EXERCISE: Searching the material below, find each line that includes the word "right", and copy it.

DATA FOR THE TASK:

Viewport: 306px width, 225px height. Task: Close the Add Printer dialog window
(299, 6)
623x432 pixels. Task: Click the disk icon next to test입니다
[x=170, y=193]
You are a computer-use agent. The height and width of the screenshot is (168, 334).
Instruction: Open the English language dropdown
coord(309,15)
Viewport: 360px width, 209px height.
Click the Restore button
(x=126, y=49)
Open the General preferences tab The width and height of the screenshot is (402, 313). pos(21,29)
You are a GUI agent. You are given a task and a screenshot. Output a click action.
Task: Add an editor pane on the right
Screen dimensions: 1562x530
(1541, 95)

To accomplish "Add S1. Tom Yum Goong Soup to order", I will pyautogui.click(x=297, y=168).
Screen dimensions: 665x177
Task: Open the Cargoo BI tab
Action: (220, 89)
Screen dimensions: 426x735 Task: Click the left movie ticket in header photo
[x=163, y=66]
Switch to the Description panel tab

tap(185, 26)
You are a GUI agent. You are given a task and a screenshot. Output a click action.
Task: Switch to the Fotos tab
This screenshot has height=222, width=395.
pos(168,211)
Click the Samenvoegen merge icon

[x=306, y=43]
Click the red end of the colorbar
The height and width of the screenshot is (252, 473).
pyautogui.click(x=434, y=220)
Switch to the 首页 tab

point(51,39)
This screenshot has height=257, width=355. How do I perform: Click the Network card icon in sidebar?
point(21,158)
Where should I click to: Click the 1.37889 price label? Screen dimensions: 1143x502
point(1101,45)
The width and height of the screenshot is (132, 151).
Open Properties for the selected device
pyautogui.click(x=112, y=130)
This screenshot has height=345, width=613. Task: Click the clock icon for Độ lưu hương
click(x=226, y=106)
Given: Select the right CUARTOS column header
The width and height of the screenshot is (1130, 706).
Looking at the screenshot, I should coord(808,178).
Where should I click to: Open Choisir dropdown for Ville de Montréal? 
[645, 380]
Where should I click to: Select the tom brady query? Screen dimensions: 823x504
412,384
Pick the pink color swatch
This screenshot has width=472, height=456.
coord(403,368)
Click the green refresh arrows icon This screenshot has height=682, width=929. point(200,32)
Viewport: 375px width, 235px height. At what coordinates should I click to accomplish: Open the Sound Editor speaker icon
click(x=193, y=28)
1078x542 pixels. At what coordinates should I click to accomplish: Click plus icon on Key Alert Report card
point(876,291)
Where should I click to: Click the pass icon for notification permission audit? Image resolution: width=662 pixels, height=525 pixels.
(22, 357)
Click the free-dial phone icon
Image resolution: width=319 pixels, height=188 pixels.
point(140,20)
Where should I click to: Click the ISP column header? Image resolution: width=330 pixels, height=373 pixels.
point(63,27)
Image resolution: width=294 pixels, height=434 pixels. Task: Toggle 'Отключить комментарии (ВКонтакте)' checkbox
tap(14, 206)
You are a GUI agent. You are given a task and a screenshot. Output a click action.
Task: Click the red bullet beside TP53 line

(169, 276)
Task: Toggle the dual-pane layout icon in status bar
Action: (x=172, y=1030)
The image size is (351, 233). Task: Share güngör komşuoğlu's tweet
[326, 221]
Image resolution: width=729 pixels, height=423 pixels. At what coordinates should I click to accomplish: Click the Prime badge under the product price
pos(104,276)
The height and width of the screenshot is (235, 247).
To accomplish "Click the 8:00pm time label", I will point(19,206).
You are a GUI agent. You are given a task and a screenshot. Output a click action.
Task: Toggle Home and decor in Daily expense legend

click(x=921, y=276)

RESULT BELOW:
Task: Add an editor pane on the right
Given: Select the right CUARTOS column header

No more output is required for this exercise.